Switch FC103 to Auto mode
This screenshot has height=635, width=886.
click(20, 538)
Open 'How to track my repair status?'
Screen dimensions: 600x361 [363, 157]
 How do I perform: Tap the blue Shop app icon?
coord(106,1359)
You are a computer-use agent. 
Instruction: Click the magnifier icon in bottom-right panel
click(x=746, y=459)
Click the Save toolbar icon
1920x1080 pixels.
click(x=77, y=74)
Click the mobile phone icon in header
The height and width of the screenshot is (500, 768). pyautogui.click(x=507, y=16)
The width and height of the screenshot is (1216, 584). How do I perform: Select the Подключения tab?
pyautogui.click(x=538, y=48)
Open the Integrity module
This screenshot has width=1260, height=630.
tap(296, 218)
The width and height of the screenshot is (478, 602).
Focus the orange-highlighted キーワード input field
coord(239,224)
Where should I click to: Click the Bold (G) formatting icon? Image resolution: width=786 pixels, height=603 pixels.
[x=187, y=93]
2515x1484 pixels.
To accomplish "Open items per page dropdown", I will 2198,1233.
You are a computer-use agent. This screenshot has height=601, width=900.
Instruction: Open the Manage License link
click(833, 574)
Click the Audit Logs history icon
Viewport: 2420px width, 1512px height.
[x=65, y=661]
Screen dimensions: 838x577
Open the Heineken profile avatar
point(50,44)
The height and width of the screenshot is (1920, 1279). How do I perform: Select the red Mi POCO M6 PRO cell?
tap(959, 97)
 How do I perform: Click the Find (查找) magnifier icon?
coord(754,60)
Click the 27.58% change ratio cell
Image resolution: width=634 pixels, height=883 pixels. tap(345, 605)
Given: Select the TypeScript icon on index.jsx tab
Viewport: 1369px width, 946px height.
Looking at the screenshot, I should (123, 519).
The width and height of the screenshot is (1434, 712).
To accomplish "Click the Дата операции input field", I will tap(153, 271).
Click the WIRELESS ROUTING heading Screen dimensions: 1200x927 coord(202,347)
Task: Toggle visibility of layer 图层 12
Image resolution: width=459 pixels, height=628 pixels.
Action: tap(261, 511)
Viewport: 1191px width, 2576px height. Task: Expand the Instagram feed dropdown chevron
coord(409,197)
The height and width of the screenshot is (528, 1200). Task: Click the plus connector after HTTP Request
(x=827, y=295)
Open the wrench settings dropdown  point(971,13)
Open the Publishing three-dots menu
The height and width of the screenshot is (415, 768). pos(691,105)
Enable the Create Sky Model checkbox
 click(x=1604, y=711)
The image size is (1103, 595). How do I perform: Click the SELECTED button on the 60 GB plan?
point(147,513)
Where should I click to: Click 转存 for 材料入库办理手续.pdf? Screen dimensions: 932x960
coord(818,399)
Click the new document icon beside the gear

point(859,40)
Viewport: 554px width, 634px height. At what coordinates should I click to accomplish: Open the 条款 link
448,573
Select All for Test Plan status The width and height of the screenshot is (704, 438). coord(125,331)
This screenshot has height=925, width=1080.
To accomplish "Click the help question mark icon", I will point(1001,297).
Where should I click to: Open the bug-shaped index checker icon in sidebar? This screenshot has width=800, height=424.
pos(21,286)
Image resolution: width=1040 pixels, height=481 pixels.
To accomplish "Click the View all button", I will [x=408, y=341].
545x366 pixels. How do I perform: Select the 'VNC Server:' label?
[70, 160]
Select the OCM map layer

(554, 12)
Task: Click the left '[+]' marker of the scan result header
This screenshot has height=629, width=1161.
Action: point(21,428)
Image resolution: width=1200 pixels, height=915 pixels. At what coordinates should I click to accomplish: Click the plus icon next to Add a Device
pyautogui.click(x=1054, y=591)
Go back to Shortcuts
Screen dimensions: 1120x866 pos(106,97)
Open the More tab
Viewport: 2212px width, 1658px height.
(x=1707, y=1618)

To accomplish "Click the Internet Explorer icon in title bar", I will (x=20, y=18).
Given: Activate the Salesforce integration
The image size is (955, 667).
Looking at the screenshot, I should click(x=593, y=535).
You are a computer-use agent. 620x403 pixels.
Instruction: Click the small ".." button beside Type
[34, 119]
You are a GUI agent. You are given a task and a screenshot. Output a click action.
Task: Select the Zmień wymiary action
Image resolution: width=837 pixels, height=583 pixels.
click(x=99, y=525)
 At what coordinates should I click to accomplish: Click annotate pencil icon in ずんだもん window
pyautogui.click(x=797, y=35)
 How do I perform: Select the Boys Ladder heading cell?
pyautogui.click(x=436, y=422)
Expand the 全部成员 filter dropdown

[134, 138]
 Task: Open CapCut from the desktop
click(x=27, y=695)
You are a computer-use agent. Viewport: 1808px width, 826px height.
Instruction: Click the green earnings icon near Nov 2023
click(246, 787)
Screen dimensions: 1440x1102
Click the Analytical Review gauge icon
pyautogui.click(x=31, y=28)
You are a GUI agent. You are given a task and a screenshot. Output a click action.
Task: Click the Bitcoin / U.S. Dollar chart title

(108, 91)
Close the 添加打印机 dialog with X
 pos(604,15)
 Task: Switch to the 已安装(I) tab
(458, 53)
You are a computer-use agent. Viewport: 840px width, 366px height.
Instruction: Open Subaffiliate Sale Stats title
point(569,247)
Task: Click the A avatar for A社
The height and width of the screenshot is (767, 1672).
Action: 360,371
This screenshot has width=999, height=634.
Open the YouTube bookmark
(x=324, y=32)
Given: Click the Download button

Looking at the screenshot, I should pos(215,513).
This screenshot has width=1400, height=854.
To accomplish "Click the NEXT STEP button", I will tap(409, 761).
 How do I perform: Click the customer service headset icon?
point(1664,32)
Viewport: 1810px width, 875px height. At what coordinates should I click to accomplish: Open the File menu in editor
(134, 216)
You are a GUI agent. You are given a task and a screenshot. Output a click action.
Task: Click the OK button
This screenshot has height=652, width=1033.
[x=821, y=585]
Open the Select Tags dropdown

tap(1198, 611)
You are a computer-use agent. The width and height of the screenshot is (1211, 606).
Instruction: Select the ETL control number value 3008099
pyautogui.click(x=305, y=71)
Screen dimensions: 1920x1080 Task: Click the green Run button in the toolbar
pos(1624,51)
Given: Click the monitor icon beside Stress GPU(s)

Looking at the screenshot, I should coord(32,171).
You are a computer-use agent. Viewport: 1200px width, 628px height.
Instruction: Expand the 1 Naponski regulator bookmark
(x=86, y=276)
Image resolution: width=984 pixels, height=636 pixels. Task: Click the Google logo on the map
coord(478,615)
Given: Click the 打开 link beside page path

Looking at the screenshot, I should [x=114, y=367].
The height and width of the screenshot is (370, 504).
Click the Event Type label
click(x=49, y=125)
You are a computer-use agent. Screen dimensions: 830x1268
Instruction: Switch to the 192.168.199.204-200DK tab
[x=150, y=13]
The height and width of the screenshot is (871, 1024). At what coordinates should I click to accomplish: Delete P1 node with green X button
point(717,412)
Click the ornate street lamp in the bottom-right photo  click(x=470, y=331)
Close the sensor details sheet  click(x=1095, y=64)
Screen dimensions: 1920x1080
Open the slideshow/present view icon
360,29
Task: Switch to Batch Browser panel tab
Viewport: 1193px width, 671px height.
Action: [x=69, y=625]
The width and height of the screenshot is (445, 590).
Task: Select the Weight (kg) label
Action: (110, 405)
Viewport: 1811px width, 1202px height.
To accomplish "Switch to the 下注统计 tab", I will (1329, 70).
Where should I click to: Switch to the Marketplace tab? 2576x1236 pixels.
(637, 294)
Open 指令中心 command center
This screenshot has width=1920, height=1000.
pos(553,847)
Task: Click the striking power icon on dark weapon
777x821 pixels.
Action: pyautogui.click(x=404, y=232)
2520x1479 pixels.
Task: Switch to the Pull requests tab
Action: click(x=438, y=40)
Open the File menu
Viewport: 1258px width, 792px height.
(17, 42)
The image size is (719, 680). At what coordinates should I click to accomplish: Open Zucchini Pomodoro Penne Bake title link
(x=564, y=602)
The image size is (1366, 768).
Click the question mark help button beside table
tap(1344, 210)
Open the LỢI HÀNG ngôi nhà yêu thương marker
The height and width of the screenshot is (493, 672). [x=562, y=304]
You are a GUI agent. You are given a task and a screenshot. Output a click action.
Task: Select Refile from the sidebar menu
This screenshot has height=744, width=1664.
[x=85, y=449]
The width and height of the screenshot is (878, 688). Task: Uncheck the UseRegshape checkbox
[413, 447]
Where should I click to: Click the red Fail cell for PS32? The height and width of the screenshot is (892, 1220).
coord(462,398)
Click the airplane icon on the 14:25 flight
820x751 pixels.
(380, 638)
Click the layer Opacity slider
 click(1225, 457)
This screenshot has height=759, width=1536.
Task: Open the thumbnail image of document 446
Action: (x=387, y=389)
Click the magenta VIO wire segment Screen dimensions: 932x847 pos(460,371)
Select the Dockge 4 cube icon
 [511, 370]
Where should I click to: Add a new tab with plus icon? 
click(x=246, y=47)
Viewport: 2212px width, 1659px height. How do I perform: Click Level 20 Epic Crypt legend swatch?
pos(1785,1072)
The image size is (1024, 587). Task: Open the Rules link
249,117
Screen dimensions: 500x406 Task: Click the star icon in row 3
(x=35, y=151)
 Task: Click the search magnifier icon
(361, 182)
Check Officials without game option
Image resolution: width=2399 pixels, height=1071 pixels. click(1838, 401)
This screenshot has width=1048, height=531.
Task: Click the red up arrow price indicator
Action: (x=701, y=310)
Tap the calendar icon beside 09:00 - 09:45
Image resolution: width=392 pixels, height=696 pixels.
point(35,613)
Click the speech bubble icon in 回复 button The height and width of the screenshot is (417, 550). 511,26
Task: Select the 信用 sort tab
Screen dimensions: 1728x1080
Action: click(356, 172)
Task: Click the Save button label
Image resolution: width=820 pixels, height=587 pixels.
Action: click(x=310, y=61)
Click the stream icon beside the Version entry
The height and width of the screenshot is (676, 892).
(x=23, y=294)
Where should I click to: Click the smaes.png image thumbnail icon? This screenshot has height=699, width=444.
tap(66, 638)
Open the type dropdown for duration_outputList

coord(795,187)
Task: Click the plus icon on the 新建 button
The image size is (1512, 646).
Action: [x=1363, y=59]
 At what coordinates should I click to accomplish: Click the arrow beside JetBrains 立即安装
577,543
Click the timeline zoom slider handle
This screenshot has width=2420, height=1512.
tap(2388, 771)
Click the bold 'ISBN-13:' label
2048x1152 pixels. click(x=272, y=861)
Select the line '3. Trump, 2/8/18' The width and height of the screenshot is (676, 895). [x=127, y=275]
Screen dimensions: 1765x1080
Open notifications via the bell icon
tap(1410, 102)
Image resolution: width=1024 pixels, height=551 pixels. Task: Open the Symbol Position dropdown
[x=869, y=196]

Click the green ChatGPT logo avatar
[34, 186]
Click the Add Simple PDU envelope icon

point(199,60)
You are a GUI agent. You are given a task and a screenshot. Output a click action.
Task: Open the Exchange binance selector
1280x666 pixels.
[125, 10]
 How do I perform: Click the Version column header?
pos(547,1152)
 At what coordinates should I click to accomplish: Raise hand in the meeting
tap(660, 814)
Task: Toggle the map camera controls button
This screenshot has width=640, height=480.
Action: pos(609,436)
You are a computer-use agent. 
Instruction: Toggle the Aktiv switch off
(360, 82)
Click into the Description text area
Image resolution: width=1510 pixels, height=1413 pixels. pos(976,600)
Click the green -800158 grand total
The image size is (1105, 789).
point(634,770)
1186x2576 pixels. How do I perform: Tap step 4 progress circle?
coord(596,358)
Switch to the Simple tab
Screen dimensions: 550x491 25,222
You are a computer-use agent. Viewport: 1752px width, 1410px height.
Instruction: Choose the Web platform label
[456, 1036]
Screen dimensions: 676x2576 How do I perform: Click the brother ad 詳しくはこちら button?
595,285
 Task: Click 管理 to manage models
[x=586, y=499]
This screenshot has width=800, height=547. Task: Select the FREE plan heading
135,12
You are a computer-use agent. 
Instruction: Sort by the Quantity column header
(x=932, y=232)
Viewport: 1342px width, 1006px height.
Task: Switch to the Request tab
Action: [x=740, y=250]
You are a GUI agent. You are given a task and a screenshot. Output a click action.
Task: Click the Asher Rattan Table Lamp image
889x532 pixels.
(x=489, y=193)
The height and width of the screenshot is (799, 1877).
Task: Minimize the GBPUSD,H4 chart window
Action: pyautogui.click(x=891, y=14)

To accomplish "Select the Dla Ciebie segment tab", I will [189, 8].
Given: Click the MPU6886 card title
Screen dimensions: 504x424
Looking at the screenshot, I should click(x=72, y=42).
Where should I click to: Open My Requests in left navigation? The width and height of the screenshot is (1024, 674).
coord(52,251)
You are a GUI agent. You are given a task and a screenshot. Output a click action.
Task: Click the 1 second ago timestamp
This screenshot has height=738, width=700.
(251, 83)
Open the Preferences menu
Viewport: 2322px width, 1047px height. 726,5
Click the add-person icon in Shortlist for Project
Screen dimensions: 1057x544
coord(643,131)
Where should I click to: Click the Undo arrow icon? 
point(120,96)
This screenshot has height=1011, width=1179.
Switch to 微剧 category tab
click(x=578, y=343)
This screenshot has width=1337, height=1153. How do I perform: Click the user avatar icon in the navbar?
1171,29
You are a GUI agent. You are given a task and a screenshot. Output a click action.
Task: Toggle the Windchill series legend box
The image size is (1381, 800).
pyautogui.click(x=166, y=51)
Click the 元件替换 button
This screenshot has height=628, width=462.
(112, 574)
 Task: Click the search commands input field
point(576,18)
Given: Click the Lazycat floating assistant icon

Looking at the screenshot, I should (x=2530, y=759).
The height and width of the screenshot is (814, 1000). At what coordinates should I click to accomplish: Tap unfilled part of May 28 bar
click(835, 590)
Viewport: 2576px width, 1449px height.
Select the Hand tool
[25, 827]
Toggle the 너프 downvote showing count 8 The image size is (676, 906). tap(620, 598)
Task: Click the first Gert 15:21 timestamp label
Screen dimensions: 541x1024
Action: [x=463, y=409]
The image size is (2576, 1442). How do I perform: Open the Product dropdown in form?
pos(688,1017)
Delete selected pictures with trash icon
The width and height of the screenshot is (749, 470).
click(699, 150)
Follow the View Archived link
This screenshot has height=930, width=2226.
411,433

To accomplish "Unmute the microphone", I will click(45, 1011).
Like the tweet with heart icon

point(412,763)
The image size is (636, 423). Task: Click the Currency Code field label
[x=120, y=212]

**WHAT IS REQUIRED**
How many lines in the data above contain the word "plus"? Reply with the number alone.

**SOLUTION TO THIS TASK**
4